We benchmark agentcairn the way we'd want a memory system measured — **reproducibly, with ablations, and without a single cherry-picked headline number.** The harness ([`benchmarks/`](benchmarks/)) runs **LongMemEval-S** and **LoCoMo** through a version-pinned downloader (datasets are never vendored), scores retrieval deterministically (recall/nDCG@k, MRR — no API key needed, runs in CI on a synthetic fixture), and offers an opt-in LLM-judged QA layer.

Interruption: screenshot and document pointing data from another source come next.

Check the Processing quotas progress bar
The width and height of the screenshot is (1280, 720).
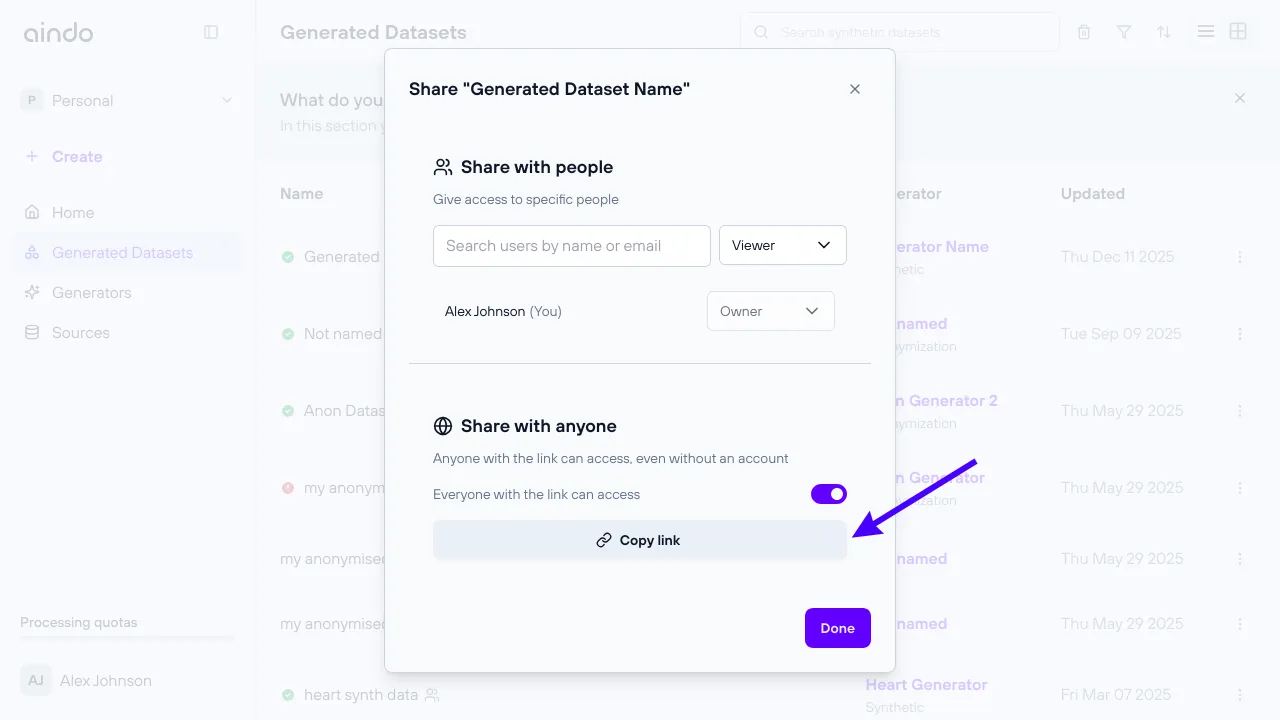tap(126, 640)
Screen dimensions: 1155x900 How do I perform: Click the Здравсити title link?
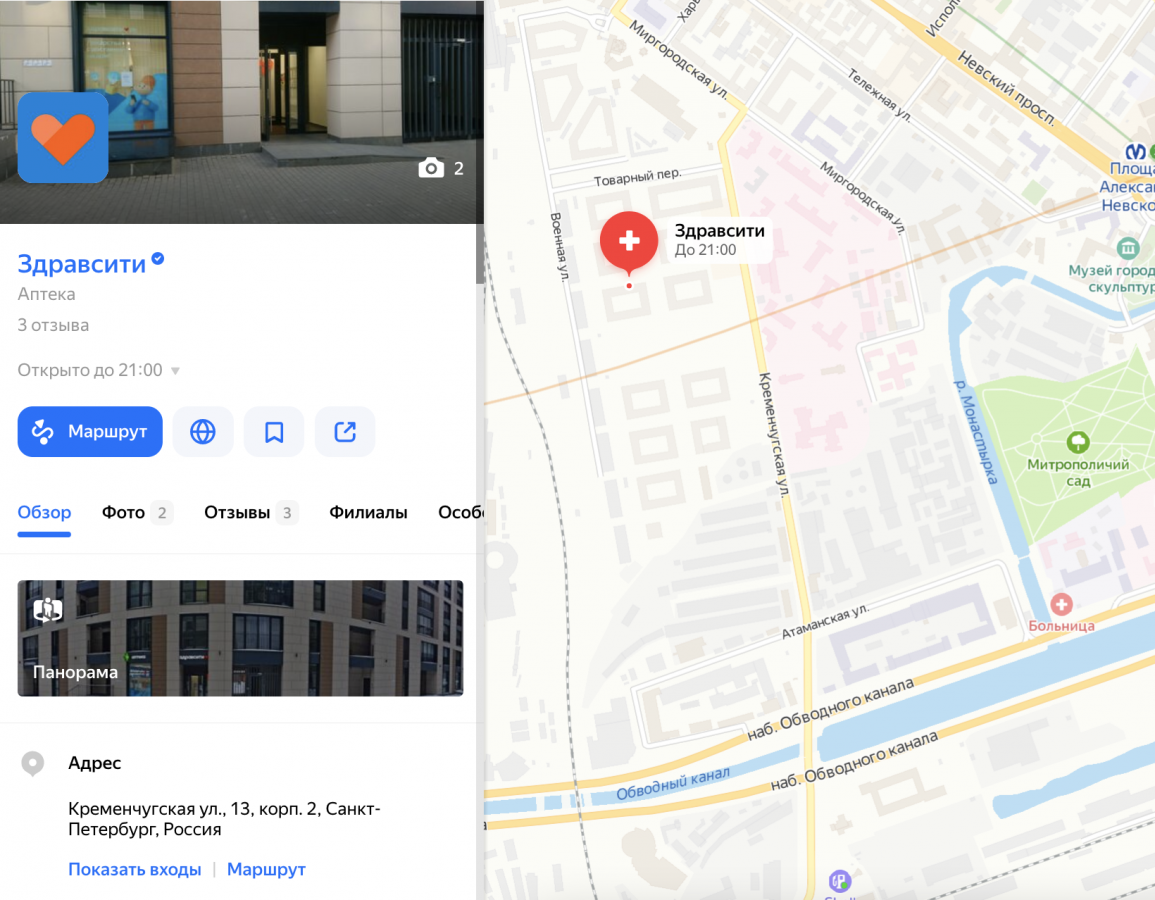coord(82,264)
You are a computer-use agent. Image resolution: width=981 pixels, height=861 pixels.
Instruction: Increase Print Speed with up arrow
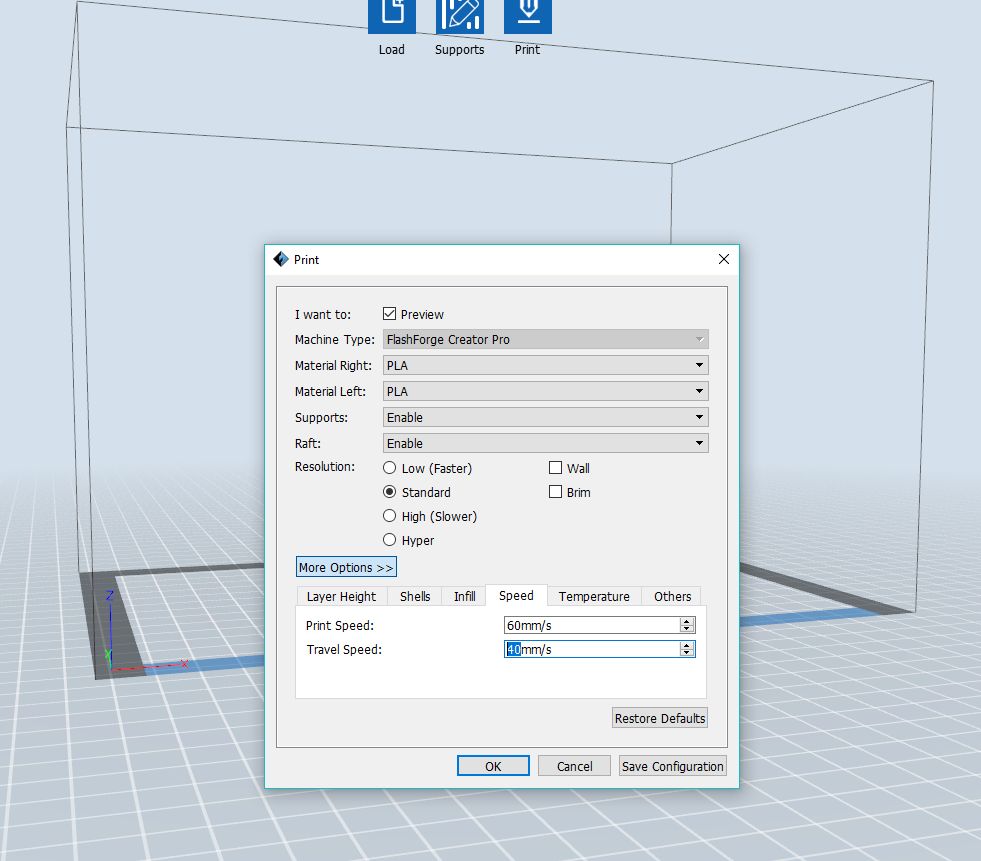tap(687, 621)
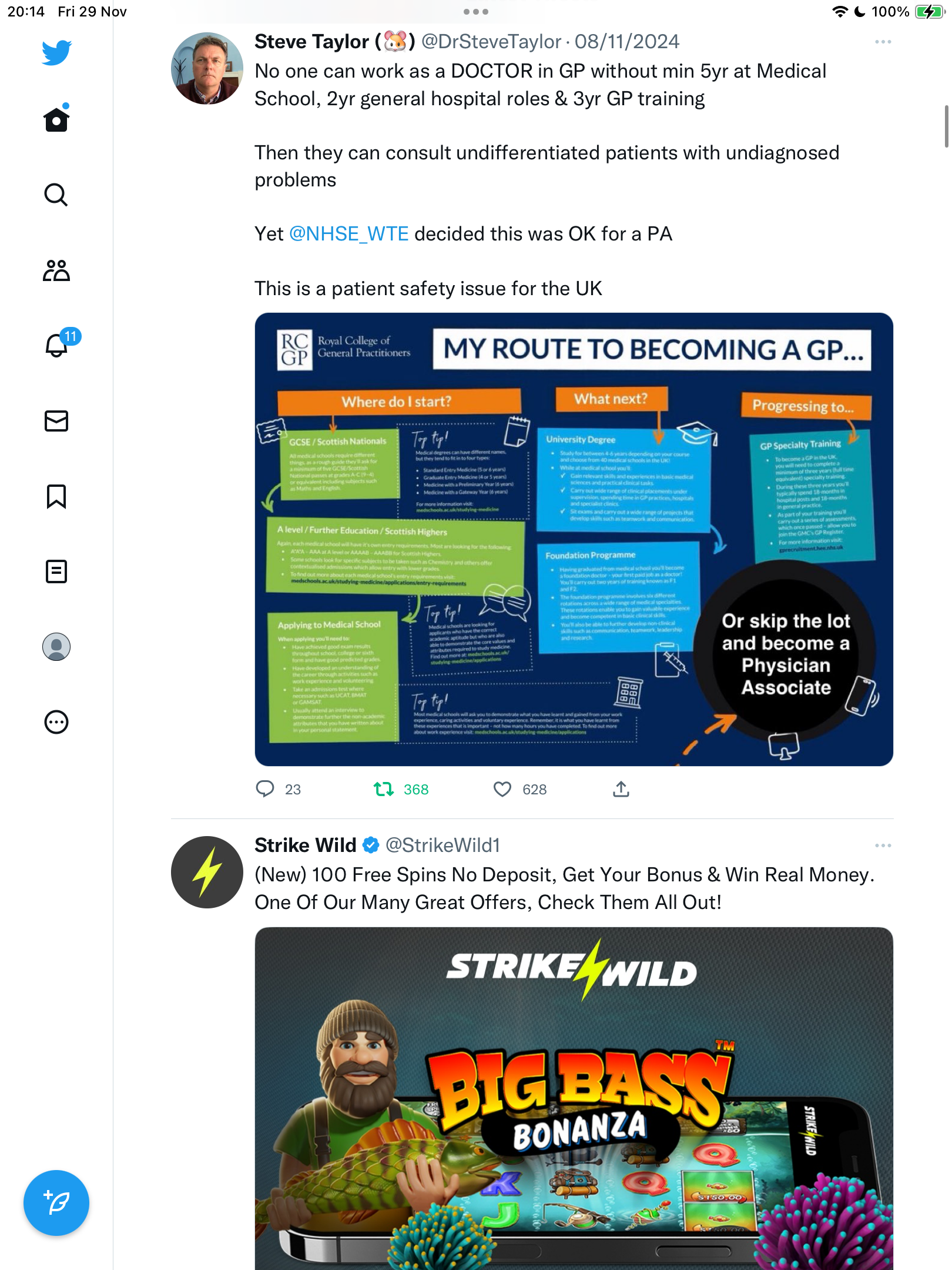Image resolution: width=952 pixels, height=1270 pixels.
Task: Compose a new tweet with floating button
Action: [x=56, y=1203]
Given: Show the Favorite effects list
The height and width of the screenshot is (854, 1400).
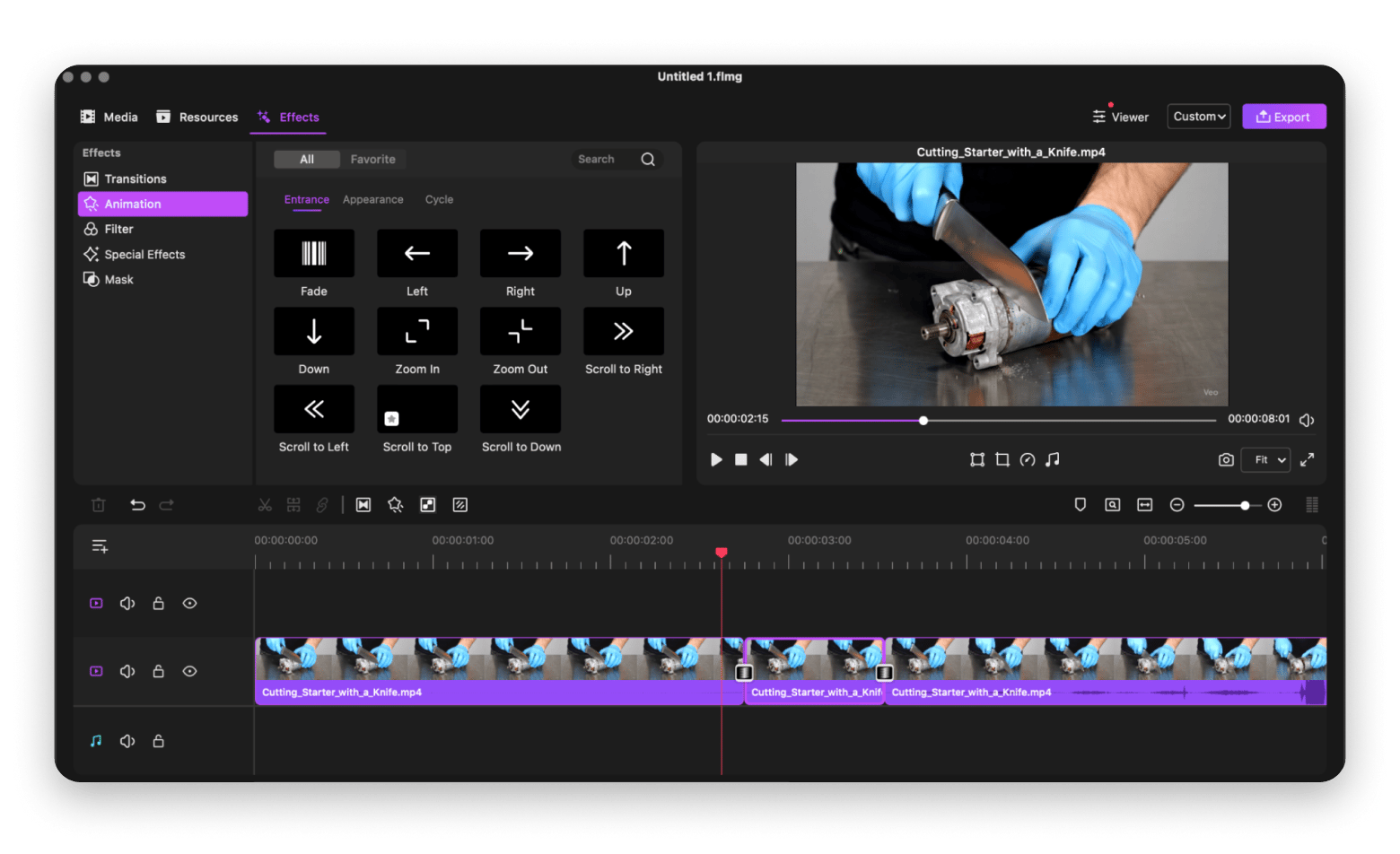Looking at the screenshot, I should [x=372, y=160].
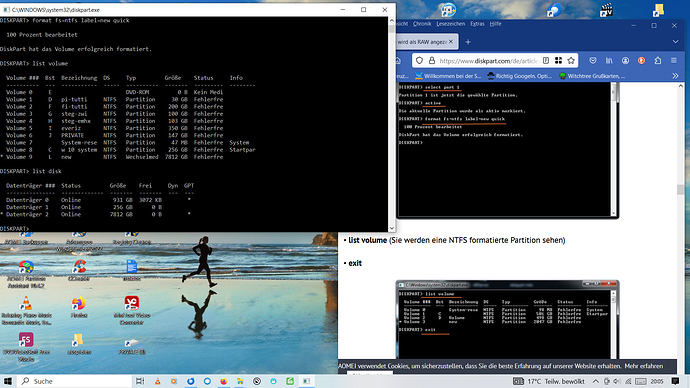Open the Chronik menu
Viewport: 690px width, 388px height.
422,24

Retrieval ablation on the full LoCoMo set (turn-level, macro-avg, FastEmbed `nomic-embed-text-v1.5` — the default):

| arm | recall@5 | recall@10 | MRR |
|---|---|---|---|
| BM25 only | 0.527 | 0.604 | 0.459 |
| vector only | 0.536 | 0.637 | 0.433 |
| hybrid (RRF) | 0.562 | 0.648 | 0.477 |
| hybrid + graph-boost | 0.562 | 0.648 | 0.477 |
| **hybrid + reranker** | **0.662** | **0.735** | **0.608** |

What we read from this — and say out loud:
- **Hybrid beats either arm alone** — RRF fusion is worth it.
- **The cross-encoder reranker is the biggest lever** (+0.10 recall@5 over hybrid); the "ms-marco domain-shift might hurt" worry didn't materialize on conversational data.
- **The embedder default now pulls its weight** — with `nomic`, vector-only *edges out* BM25 (0.536 vs 0.527); switching from the old `bge-small` default (which trailed at 0.483) closed the gap. A 5-model FastEmbed sweep settled the pick — `nomic` (768-d) wins on quality-per-dim; bigger 1024-d models don't beat it. Full table: [`benchmarks/README.md`](benchmarks/README.md).
- **graph-boost is inert on these corpora** — LoCoMo/LongMemEval have no native `[[wikilink]]` graph, so the boost has nothing to fire on. It's for *real interlinked vaults*, not chat logs, and we don't pretend otherwise.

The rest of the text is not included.